Materials provided:
□ □ □
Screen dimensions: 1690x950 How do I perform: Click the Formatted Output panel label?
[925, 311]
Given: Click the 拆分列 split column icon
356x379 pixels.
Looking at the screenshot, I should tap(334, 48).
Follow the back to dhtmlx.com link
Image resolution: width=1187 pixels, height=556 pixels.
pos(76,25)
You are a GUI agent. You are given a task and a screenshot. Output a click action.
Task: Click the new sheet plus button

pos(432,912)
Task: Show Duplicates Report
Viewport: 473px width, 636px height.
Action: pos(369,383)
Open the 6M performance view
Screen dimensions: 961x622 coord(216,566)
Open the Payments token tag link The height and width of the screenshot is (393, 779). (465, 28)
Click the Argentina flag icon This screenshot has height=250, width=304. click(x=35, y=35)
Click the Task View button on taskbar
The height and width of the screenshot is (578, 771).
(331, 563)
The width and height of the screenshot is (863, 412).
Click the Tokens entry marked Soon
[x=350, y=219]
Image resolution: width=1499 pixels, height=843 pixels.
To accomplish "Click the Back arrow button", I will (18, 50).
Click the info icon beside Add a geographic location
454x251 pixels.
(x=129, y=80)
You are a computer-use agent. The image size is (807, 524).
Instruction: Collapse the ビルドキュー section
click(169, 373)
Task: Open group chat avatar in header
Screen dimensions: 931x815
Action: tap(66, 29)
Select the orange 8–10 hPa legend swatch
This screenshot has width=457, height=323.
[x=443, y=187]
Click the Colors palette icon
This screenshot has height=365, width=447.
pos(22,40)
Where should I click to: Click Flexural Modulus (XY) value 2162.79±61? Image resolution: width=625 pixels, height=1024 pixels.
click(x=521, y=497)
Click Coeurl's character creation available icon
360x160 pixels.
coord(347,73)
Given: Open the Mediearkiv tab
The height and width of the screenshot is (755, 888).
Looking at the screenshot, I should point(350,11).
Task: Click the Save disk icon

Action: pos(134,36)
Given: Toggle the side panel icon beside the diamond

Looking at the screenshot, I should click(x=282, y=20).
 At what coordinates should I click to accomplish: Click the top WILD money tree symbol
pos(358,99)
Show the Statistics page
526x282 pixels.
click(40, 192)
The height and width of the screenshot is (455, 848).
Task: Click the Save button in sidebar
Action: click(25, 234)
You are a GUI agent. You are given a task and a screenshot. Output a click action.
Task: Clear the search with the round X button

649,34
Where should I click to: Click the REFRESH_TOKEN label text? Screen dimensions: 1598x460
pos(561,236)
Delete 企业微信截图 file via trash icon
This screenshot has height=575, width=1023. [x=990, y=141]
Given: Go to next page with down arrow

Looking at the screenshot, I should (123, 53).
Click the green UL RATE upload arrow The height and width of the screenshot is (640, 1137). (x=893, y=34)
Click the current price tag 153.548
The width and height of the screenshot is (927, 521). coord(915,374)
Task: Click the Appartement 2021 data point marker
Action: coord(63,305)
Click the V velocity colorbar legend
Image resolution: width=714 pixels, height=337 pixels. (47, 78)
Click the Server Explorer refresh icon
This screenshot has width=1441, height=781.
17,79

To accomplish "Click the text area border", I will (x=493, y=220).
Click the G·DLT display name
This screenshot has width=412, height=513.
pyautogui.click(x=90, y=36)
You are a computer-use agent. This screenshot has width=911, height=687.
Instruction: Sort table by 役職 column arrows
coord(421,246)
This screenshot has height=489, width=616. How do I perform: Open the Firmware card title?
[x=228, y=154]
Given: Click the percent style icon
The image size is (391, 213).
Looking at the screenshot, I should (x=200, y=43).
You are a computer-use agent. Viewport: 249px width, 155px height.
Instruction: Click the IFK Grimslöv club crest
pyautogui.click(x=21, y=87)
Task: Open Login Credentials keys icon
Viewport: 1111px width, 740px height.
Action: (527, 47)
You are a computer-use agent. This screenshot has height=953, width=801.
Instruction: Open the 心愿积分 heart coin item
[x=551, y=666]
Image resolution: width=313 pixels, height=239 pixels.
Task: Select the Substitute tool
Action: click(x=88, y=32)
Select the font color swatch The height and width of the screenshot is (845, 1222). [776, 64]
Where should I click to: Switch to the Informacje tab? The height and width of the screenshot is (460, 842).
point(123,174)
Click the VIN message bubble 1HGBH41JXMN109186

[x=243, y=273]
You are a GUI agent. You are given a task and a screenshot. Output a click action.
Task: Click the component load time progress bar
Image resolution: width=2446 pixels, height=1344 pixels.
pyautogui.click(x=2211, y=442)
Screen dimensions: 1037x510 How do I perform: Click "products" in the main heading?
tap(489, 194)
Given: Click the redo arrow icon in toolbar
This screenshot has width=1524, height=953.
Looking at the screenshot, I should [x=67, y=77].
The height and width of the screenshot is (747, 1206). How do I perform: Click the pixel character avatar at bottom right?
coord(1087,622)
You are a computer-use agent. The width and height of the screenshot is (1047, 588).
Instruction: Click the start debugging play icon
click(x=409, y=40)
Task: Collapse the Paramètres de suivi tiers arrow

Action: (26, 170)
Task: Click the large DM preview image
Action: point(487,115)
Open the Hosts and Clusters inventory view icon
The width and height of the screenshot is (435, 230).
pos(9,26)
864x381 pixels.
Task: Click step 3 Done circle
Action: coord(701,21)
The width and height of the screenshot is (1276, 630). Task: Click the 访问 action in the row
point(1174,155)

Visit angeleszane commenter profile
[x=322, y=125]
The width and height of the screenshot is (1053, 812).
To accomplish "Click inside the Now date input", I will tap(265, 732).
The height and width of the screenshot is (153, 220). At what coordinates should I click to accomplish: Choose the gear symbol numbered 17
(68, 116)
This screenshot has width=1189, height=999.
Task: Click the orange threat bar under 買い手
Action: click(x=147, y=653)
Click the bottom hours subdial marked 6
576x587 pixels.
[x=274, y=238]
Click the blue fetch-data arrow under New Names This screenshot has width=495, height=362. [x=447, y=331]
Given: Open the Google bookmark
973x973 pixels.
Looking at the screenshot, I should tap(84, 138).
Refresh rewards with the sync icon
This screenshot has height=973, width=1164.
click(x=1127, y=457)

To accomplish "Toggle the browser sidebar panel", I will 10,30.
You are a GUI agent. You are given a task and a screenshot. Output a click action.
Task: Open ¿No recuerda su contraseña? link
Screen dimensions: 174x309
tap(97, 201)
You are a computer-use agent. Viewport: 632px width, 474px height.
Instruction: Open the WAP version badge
□ □ □
The task: Set down every one of the entries above again, line for line, with nothing altered.

Solution to this task:
Screen dimensions: 1690x950 How do I perform: Click the Formatted Output panel label?
[925, 311]
Given: Click the 拆分列 split column icon
356x379 pixels.
Looking at the screenshot, I should tap(334, 48).
Follow the back to dhtmlx.com link
Image resolution: width=1187 pixels, height=556 pixels.
pos(76,25)
You are a GUI agent. You are given a task and a screenshot. Output a click action.
Task: Click the new sheet plus button

pos(432,912)
Task: Show Duplicates Report
Viewport: 473px width, 636px height.
Action: pos(369,383)
Open the 6M performance view
Screen dimensions: 961x622 coord(216,566)
Open the Payments token tag link The height and width of the screenshot is (393, 779). (465, 28)
Click the Argentina flag icon This screenshot has height=250, width=304. click(x=35, y=35)
Click the Task View button on taskbar
The height and width of the screenshot is (578, 771).
(331, 563)
The width and height of the screenshot is (863, 412).
Click the Tokens entry marked Soon
[x=350, y=219]
Image resolution: width=1499 pixels, height=843 pixels.
To accomplish "Click the Back arrow button", I will (18, 50).
Click the info icon beside Add a geographic location
454x251 pixels.
(x=129, y=80)
You are a computer-use agent. The image size is (807, 524).
Instruction: Collapse the ビルドキュー section
click(169, 373)
Task: Open group chat avatar in header
Screen dimensions: 931x815
Action: tap(66, 29)
Select the orange 8–10 hPa legend swatch
This screenshot has width=457, height=323.
[x=443, y=187]
Click the Colors palette icon
This screenshot has height=365, width=447.
pos(22,40)
Where should I click to: Click Flexural Modulus (XY) value 2162.79±61? Image resolution: width=625 pixels, height=1024 pixels.
click(x=521, y=497)
Click Coeurl's character creation available icon
360x160 pixels.
coord(347,73)
Given: Open the Mediearkiv tab
The height and width of the screenshot is (755, 888).
Looking at the screenshot, I should point(350,11).
Task: Click the Save disk icon

Action: pos(134,36)
Given: Toggle the side panel icon beside the diamond

Looking at the screenshot, I should click(x=282, y=20).
 At what coordinates should I click to accomplish: Click the top WILD money tree symbol
pos(358,99)
Show the Statistics page
526x282 pixels.
click(40, 192)
The height and width of the screenshot is (455, 848).
Task: Click the Save button in sidebar
Action: click(25, 234)
You are a GUI agent. You are given a task and a screenshot. Output a click action.
Task: Clear the search with the round X button

649,34
Where should I click to: Click the REFRESH_TOKEN label text? Screen dimensions: 1598x460
pos(561,236)
Delete 企业微信截图 file via trash icon
This screenshot has height=575, width=1023. [x=990, y=141]
Given: Go to next page with down arrow

Looking at the screenshot, I should (123, 53).
Click the green UL RATE upload arrow The height and width of the screenshot is (640, 1137). (x=893, y=34)
Click the current price tag 153.548
The width and height of the screenshot is (927, 521). coord(915,374)
Task: Click the Appartement 2021 data point marker
Action: coord(63,305)
Click the V velocity colorbar legend
Image resolution: width=714 pixels, height=337 pixels. (47, 78)
Click the Server Explorer refresh icon
This screenshot has width=1441, height=781.
17,79

To accomplish "Click the text area border", I will (x=493, y=220).
Click the G·DLT display name
This screenshot has width=412, height=513.
pyautogui.click(x=90, y=36)
You are a computer-use agent. This screenshot has width=911, height=687.
Instruction: Sort table by 役職 column arrows
coord(421,246)
This screenshot has height=489, width=616. How do I perform: Open the Firmware card title?
[x=228, y=154]
Given: Click the percent style icon
The image size is (391, 213).
Looking at the screenshot, I should (x=200, y=43).
You are a computer-use agent. Viewport: 249px width, 155px height.
Instruction: Click the IFK Grimslöv club crest
pyautogui.click(x=21, y=87)
Task: Open Login Credentials keys icon
Viewport: 1111px width, 740px height.
Action: (527, 47)
You are a computer-use agent. This screenshot has height=953, width=801.
Instruction: Open the 心愿积分 heart coin item
[x=551, y=666]
Image resolution: width=313 pixels, height=239 pixels.
Task: Select the Substitute tool
Action: click(x=88, y=32)
Select the font color swatch The height and width of the screenshot is (845, 1222). [776, 64]
Where should I click to: Switch to the Informacje tab? The height and width of the screenshot is (460, 842).
point(123,174)
Click the VIN message bubble 1HGBH41JXMN109186

[x=243, y=273]
You are a GUI agent. You are given a task and a screenshot. Output a click action.
Task: Click the component load time progress bar
Image resolution: width=2446 pixels, height=1344 pixels.
pyautogui.click(x=2211, y=442)
Screen dimensions: 1037x510 How do I perform: Click "products" in the main heading?
tap(489, 194)
Given: Click the redo arrow icon in toolbar
This screenshot has width=1524, height=953.
Looking at the screenshot, I should [x=67, y=77].
The height and width of the screenshot is (747, 1206). How do I perform: Click the pixel character avatar at bottom right?
coord(1087,622)
You are a computer-use agent. The width and height of the screenshot is (1047, 588).
Instruction: Click the start debugging play icon
click(x=409, y=40)
Task: Collapse the Paramètres de suivi tiers arrow

Action: (26, 170)
Task: Click the large DM preview image
Action: point(487,115)
Open the Hosts and Clusters inventory view icon
The width and height of the screenshot is (435, 230).
pos(9,26)
864x381 pixels.
Task: Click step 3 Done circle
Action: coord(701,21)
The width and height of the screenshot is (1276, 630). Task: Click the 访问 action in the row
point(1174,155)

Visit angeleszane commenter profile
[x=322, y=125]
The width and height of the screenshot is (1053, 812).
To accomplish "Click inside the Now date input", I will tap(265, 732).
The height and width of the screenshot is (153, 220). At what coordinates should I click to accomplish: Choose the gear symbol numbered 17
(68, 116)
This screenshot has width=1189, height=999.
Task: Click the orange threat bar under 買い手
Action: click(x=147, y=653)
Click the bottom hours subdial marked 6
576x587 pixels.
[x=274, y=238]
Click the blue fetch-data arrow under New Names This screenshot has width=495, height=362. [x=447, y=331]
Given: Open the Google bookmark
973x973 pixels.
Looking at the screenshot, I should tap(84, 138).
Refresh rewards with the sync icon
This screenshot has height=973, width=1164.
click(x=1127, y=457)

To accomplish "Toggle the browser sidebar panel", I will 10,30.
You are a GUI agent. You are given a task and a screenshot. Output a click action.
Task: Open ¿No recuerda su contraseña? link
Screen dimensions: 174x309
tap(97, 201)
You are a computer-use agent. Viewport: 632px width, 474px height.
Instruction: Open the WAP version badge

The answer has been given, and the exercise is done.